Primeiro fez-se notar com o grupo The Rite of Trio. O baterista e compositor Pedro Melo Alves (Porto, 1991) começou por liderar esse trio de jazz esquizofrénico que já apresentou um disco de título estranho editado pelo Carimbo Porta-Jazz (Getting All the Evil of the Piston Collar!, 2015), deu alguns concertos memoráveis (incluindo uma actuação em Nova Iorque) e promete não se ficar por aí.
Agora, Melo Alves aventurou-se num projecto mais complexo. Ao leme de um septeto constituído por jovens músicos, candidatou-se à 2ª edição do Prémio de Composição Bernardo Sassetti, apresentando três composições originais e dois arranjos de temas de Sassetti. O júri (Mário Laginha, Carlos Azevedo e Carlos Martins) deu-lhe o prémio e resultado directo é a edição deste disco. Pedro Melo Alves (bateria) lidera aqui um ensemble onde tem a companhia de José Soares (saxofone alto), Gileno Santana (trompete), Xavi Sousa (trombone), Mané Fernandes (guitarra eléctrica), José Diogo Martins (piano) e Filipe Louro (contrabaixo) — todos músicos ligados à cena jazz do Porto, o contrabaixista é também colega no grupo The Rite of Trio.
As três composições originais assentam numa mescla de clássica e improvisação, sem fugir a uma matriz jazz. Os temas são longos e revelam uma rara complexidade, a escrita combina múltiplos ambientes dentro do mesmo tema, alternando entre momentos muito estruturados, trabalhados na solidez colectiva, mas também momentos abertos à improvisação. A massa sonora dos sopros alimenta a grandiosidade da estrutura das composições. Individualmente, destaca-se sobretudo a guitarra elétrica de Mané Fernandes, abusando dos pedais de efeitos nos momentos a solo. A música é geralmente caracterizada por momentos de tensão, energia e alta intensidade, entre uníssonos, crescendos e quebras, numa espécie “montanha russa” musical.

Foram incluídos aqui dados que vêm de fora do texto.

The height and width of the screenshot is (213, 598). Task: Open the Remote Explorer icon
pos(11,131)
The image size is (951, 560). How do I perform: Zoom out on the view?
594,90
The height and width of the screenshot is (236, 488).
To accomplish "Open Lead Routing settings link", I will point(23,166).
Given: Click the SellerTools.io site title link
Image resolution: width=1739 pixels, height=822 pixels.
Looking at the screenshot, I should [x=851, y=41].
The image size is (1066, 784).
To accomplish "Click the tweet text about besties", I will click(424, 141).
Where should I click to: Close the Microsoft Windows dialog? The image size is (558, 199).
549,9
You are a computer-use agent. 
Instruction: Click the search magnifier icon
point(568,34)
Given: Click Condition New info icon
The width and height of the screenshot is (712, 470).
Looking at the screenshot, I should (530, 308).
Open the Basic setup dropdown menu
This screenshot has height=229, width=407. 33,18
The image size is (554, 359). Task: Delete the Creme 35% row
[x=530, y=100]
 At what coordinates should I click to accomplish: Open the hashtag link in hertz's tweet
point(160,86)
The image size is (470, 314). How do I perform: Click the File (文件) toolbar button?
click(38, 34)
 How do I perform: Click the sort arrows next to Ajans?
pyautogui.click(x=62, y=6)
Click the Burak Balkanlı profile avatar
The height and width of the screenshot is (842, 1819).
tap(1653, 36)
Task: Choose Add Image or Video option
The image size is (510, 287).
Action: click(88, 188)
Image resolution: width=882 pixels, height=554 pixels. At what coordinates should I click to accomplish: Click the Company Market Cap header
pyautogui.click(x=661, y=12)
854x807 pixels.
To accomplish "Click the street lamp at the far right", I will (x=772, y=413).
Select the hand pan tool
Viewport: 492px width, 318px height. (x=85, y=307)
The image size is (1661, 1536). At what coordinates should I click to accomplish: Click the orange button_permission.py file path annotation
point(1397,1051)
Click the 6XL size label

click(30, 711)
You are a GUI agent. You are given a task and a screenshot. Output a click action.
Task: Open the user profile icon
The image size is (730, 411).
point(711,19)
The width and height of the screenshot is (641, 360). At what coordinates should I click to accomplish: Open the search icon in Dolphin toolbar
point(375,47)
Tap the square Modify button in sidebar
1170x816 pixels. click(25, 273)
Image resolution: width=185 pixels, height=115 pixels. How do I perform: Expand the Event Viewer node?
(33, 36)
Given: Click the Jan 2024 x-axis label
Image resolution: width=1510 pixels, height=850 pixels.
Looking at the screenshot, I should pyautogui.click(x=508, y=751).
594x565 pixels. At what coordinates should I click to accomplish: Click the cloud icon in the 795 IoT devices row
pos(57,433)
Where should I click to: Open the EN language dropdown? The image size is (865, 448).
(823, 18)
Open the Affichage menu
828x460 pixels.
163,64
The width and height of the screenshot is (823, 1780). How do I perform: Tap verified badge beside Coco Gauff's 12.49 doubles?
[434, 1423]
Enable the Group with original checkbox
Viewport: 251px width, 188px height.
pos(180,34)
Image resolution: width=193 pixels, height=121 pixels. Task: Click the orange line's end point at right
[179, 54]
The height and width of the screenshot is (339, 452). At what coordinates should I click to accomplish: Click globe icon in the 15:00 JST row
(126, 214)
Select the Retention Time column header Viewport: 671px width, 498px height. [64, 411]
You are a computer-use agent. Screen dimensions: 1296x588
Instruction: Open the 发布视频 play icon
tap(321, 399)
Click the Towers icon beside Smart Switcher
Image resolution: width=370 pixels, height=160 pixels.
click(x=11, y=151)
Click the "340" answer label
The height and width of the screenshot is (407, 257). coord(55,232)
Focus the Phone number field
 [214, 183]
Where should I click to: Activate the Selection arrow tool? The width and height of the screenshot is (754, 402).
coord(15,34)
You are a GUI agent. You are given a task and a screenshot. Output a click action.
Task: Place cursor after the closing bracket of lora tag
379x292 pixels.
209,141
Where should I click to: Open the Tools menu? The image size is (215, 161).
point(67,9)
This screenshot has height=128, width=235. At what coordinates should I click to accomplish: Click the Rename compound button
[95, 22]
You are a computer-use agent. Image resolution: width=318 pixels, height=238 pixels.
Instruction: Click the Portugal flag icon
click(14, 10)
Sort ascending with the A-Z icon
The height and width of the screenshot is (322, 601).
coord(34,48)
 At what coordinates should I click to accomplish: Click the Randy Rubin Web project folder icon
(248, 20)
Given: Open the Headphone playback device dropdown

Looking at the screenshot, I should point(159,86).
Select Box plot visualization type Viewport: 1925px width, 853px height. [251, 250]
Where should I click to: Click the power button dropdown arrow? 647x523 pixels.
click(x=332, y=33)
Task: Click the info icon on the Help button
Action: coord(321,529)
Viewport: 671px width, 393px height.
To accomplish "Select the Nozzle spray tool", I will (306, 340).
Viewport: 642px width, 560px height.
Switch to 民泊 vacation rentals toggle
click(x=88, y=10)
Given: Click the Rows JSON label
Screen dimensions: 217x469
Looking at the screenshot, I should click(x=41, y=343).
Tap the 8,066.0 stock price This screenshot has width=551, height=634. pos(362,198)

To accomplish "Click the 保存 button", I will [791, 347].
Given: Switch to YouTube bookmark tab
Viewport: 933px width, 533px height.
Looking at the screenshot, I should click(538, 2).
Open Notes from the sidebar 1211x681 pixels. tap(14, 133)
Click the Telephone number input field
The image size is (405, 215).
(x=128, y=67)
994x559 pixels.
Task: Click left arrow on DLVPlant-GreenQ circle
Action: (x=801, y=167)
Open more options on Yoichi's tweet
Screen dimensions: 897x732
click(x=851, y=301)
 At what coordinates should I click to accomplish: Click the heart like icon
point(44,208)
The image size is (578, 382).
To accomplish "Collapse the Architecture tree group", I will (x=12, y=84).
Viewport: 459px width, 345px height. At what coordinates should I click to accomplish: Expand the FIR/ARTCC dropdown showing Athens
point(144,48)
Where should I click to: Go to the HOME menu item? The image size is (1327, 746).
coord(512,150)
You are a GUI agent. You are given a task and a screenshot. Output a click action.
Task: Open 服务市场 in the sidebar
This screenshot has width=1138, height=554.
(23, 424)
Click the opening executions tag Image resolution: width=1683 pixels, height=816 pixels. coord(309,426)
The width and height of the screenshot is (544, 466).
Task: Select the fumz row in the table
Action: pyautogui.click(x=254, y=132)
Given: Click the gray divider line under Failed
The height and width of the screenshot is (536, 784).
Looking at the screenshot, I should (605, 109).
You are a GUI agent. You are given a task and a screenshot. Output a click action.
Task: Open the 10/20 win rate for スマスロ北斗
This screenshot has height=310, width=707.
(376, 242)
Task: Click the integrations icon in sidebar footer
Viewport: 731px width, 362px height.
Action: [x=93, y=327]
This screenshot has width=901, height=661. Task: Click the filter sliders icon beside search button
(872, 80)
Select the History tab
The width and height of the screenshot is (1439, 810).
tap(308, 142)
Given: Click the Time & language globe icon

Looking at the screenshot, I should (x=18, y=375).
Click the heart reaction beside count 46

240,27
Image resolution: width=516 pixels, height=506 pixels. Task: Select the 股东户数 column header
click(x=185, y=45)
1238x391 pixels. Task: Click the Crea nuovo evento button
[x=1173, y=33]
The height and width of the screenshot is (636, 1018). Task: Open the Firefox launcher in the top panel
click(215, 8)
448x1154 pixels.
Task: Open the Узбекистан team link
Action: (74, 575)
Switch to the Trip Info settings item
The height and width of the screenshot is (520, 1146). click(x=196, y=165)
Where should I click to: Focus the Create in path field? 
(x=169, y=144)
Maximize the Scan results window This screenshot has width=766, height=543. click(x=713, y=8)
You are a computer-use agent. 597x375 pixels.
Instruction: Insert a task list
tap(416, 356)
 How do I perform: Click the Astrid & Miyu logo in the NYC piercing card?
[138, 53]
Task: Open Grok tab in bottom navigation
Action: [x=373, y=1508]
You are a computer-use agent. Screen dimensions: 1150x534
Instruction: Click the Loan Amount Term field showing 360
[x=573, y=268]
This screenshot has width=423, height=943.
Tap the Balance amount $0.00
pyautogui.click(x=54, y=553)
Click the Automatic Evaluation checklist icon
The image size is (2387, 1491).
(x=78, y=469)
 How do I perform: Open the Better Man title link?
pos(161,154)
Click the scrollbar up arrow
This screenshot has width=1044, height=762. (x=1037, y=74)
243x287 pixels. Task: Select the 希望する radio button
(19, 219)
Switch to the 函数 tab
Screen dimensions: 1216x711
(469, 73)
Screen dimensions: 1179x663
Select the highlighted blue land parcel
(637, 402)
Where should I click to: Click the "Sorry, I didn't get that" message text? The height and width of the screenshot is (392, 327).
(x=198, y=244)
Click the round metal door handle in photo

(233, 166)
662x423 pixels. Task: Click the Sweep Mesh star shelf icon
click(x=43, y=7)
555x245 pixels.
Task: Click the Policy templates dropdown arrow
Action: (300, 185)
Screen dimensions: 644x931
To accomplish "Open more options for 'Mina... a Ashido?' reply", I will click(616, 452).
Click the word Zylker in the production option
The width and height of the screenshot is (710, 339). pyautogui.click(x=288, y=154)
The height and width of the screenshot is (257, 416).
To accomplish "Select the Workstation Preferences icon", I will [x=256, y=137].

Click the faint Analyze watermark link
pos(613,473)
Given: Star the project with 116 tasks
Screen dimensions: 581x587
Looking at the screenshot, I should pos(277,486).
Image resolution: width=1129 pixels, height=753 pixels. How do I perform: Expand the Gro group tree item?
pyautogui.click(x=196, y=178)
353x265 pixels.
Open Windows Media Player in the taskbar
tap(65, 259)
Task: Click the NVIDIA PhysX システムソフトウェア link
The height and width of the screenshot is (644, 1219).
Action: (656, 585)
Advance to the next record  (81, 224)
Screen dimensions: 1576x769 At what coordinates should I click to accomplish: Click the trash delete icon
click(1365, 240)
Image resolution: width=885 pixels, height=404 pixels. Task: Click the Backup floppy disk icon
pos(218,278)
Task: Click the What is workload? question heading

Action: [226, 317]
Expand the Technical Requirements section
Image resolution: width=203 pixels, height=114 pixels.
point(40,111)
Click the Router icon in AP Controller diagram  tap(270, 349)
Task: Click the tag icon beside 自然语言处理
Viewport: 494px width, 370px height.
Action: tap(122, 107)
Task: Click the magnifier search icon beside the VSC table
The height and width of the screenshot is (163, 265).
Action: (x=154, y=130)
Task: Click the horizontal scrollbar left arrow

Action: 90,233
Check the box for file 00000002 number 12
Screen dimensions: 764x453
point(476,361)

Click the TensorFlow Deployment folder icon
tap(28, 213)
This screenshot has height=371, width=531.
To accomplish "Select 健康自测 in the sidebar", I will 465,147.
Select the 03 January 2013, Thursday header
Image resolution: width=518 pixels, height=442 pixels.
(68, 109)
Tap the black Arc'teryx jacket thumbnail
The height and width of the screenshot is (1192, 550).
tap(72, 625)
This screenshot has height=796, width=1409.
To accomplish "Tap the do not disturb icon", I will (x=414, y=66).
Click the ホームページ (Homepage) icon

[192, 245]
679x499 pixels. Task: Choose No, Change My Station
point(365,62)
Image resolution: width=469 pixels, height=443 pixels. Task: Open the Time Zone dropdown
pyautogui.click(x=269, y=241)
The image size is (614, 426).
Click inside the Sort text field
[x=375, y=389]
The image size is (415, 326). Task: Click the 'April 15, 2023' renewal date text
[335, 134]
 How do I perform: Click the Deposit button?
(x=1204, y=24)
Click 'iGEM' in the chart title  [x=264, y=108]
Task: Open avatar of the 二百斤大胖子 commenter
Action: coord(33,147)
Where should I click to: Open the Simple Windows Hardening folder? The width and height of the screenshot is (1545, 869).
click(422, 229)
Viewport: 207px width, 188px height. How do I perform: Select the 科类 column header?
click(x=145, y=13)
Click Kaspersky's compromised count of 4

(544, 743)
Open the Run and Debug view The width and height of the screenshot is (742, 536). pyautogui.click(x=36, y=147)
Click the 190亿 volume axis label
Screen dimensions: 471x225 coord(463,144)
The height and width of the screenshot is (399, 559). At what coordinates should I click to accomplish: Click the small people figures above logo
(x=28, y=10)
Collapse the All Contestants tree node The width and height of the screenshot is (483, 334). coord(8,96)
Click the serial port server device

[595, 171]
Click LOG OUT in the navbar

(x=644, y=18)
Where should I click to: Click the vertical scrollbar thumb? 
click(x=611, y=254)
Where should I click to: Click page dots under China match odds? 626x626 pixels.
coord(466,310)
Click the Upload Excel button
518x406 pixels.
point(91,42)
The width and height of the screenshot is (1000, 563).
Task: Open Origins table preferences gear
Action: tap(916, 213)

São dois os temas de Sassetti aqui retrabalhados: Reflexos, Movimento Circular (do disco Motion) e Da Noite (da obra-prima Ascent). Os arranjos do primeiro tema mantêm a estrutura, aquela essência melódica, mas são acrescentadas outras cores, Melo Alves serve-se bem da diversidade de recursos que o septeto permite para fazer daquela base a sua música. Para fechar o disco fica guardada a interpretação da composição Da noite, numa versão minimal, lenta e contemplativa, contrastando com a riqueza harmónica (e enérgica) que caracteriza o disco. Esta opção acentua a toada elegíaca do original, soando a perfeita despedida.
A originalidade e excelência da composição de Pedro Melo Alves, aliada à qualidade interpretativa do grupo, faz deste registo um notável marco para o jazz português, uma referência para a música contemporânea de horizontes largos, música arrojada, aberta e aventureira.